Concerns over the spread of the hand, foot and mouth disease virus among young children in Thailand and Cambodia were fuelled on Thursday when Thailand suspended some primary and secondary school classes after closing more than 100 elementary schools, 22 of them in Bangkok
The closures come after nearly 14,000 cases of the virus were reported in Thailand, nearly all among children under five years old. No Thai deaths have been reported, but in Cambodia at least 55 children have died from the virus since April 1 – even though there are currently just 61 reported cases in the country.
The reason for the high death rate from such a small number of reported cases in Cambodia is because the virus is new to the country, explained World Health Organisation officials.
The disease has also killed 321 people in China in the second quarter of 2012, 50 per cent more than during the same period last year.
Officials from China’s centre for disease control have blamed the higher incidence on hot temperatures and have called on schools and parents to be more vigilant.
Symptoms can be as mild as general malaise or fever but can range to severe respiratory problems and even pulmonary failure; thus, only the most severe cases end up in Cambodian hospitals, said Brenton Burkholder, acting WHO representative in Bangkok. “This is most likely just the tip of the iceberg,” he said.
HFMD principally affects children under five, mainly because it is transmitted by person to person contact, Dr Burkholder said. However, Thai officials have detected some cases in children as old as 12.
A senior western diplomat in Bangkok said embassies had received calls from worried expatriate parents, but were advising them that Thai authorities were taking swift and appropriate steps to bring the situation under control. “It is reassuring to see how quickly Thai health workers were sent out to schools and playgrounds to scrub everything down,” he said, citing television news images of government efforts to counter the virus.
Thailand has an “extensive surveillance system” for the HFMD virus, having dealt with outbreaks before, Dr Burkholder said. “They know how it progresses, and based on historical records, it tends to peak in the rainy season. This year, though, the outbreak appears to be higher than usual.”
Thai health officials have also dismissed fears of a possible mutation of the virus. Pornthep Siriwanarangsan, head of the Thai health ministry’s disease control department, said no new strains of HFMD had been detected and that most of the infections had been caused by common strains, particularly the Enterovirus 71, or EV-71.
Thailand’s Bureau of Emerging Infectious Diseases on Wednesday said HFMD is near its peak and, while it could spread further in the next four to six weeks, would subside after that.

MATERIAL SHOWN

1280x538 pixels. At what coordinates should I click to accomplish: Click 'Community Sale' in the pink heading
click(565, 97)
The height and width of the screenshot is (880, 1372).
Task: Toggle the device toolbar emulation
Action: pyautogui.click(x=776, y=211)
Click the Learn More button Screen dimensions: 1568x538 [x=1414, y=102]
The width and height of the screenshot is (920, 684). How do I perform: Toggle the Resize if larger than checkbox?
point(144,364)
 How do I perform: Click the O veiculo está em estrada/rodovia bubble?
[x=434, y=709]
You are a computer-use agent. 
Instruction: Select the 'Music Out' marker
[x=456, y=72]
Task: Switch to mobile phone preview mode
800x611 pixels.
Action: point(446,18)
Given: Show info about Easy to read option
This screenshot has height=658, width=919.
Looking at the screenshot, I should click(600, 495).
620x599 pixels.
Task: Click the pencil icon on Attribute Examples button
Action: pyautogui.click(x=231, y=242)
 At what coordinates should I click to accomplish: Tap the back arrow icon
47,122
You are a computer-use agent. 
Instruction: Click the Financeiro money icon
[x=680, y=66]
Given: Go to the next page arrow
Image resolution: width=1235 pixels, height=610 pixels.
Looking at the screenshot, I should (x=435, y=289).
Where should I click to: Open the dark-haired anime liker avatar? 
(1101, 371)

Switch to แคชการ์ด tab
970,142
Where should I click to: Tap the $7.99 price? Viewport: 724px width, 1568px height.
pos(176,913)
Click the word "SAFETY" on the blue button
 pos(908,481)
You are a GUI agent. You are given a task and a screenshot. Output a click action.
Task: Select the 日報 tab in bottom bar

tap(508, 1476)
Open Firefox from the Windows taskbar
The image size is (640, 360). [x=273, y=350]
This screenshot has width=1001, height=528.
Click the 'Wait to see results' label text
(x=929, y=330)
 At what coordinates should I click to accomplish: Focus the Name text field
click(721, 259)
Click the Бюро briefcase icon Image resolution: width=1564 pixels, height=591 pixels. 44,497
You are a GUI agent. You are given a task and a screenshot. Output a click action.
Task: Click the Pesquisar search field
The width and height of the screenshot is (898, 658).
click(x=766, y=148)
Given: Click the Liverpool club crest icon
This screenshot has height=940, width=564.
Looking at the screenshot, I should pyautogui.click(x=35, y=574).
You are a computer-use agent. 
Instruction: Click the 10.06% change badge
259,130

DIRECTIONS
[a] According to the article about hand, foot and mouth disease, how many children have died from the virus in Cambodia since April 1?
[b] Edit the article about hand, foot and mouth disease so that "playgrounds" becomes "play areas". Write out the passage starting with "HFMD principally affects" and going on through "counter the virus.".
Rely only on the article about hand, foot and mouth disease.

ANSWERS BY ITEM
[a] At least 55 children.

[b]
HFMD principally affects children under five, mainly because it is transmitted by person to person contact, Dr Burkholder said. However, Thai officials have detected some cases in children as old as 12.
A senior western diplomat in Bangkok said embassies had received calls from worried expatriate parents, but were advising them that Thai authorities were taking swift and appropriate steps to bring the situation under control. “It is reassuring to see how quickly Thai health workers were sent out to schools and play areas to scrub everything down,” he said, citing television news images of government efforts to counter the virus.